Red Hat veut prendre sa part du marché européen de la souveraineté numérique. Lors du Red Hat Summit 2026 à Atlanta, l’éditeur de logiciels d’infrastructure a dévoilé 5 nouvelles capacités pour garantir une indépendance opérationnelle face aux ingérences extraterritoriales aux organisations européennes.

- Lors du Red Hat Summit 2026, Red Hat a dévoilé 5 nouvelles capacités pour renforcer la souveraineté numérique européenne.
- Le programme Red Hat Confirmed Sovereign Support garantit que les données techniques restent en Europe et accessibles uniquement à des citoyens européens.
- Malgré cette offensive, Red Hat reste une filiale d’IBM et donc soumise au Cloud Act étasunien.
Il s’agit d’une offensive directe sur un terrain brûlant depuis le retour de Donald Trump à la Maison-Blanche. Le plan couvre tout le portefeuille. On parle d’OpenShift, de Red Hat Enterprise Linux, d’Ansible et de Red Hat AI. Mais la pièce maîtresse reste le Red Hat Confirmed Sovereign Support, un programme pour les 27 États membres de l’Union européenne.
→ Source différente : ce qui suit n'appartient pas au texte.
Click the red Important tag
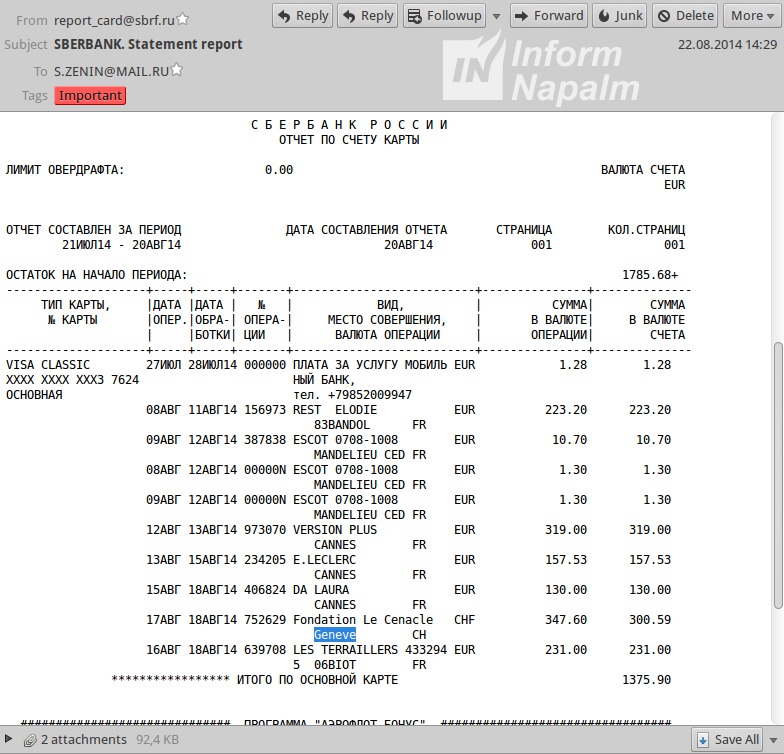Screen dimensions: 784x754 [x=90, y=96]
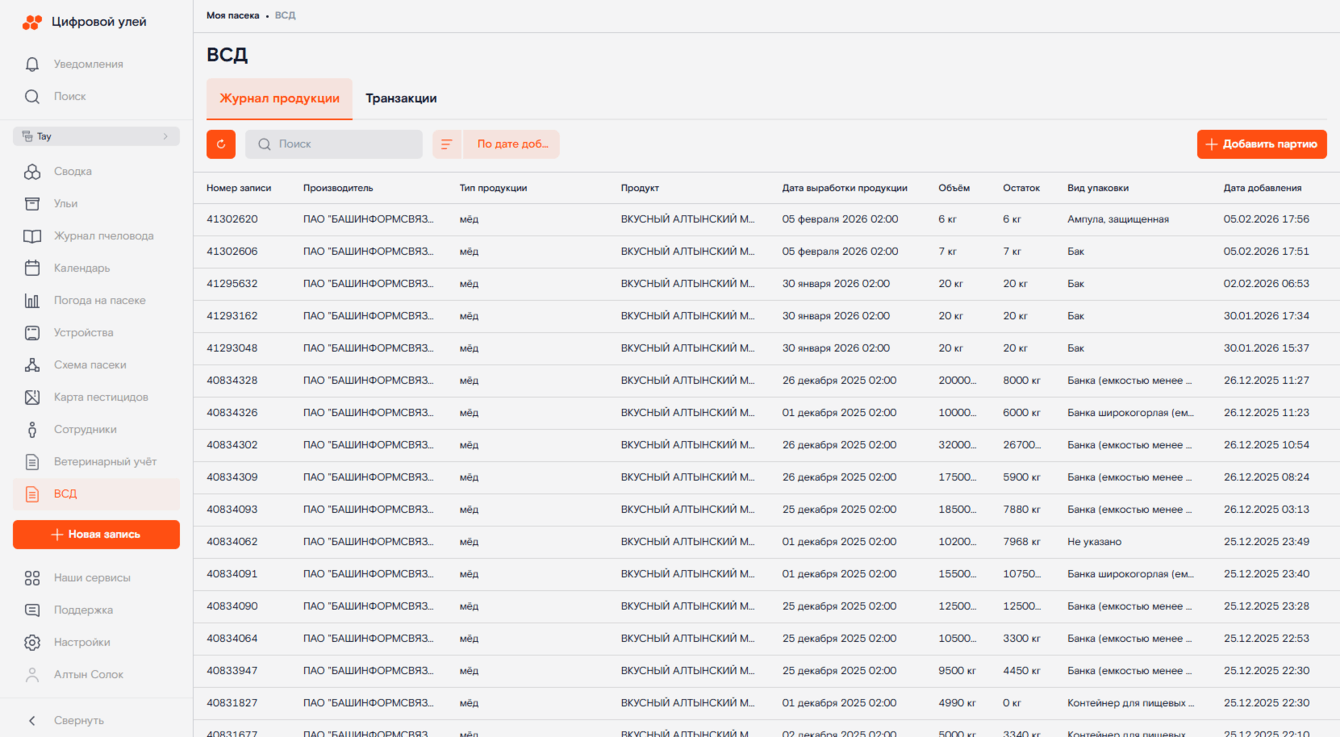Image resolution: width=1340 pixels, height=737 pixels.
Task: Switch to the Транзакции tab
Action: (401, 99)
Red Hat lance sa solution pour réduire la dépendance européenne aux États-Unis
Le Red Hat Confirmed Sovereign Support garantit que toutes les données techniques restent en Europe et que seuls des citoyens européens accèdent à ces opérations. Pour rappel, les entreprises européennes se méfient des fournisseurs étrangers depuis l’affaire Karim Khan.
En février 2025, l’administration Trump a sanctionné le procureur de la Cour pénale internationale et Microsoft a coupé l’accès à sa messagerie. L’épisode fut un signal d’alarme pour les citoyens européen, comme le montre l’essor de Vivaldi en Europe depuis le retour de Trump.
Ashesh Badani, Senior Vice President et Chief Product Officer chez Red Hat, a martelé le message sur scène à Atlanta. « L’innovation ne se paie jamais au prix du contrôle. Nous fournissons les capacités et plateformes pour construire un futur plus autodéterminé« , a déclaré le responsable.
Il faut dire que les réglementations européennes NIS2, DORA et le RGPD imposent des obligations de conformité de plus en plus lourdes. Red Hat répond avec un nouveau Compliance Operator pour OpenShift qui automatise les bilans techniques et la production de preuves de conformité.
Une solution parfaite pour les besoins européens
Le deuxième pilier porte sur les Landing zones, des enveloppes préconfigurées qui déploient des grappes OpenShift, RHEL et Ansible isolées du reste du réseau. En clair, les administrations françaises comme la DGFiP qui étudie une bascule de Windows vers Linux trouvent là une réponse aux exigences de cloisonnement.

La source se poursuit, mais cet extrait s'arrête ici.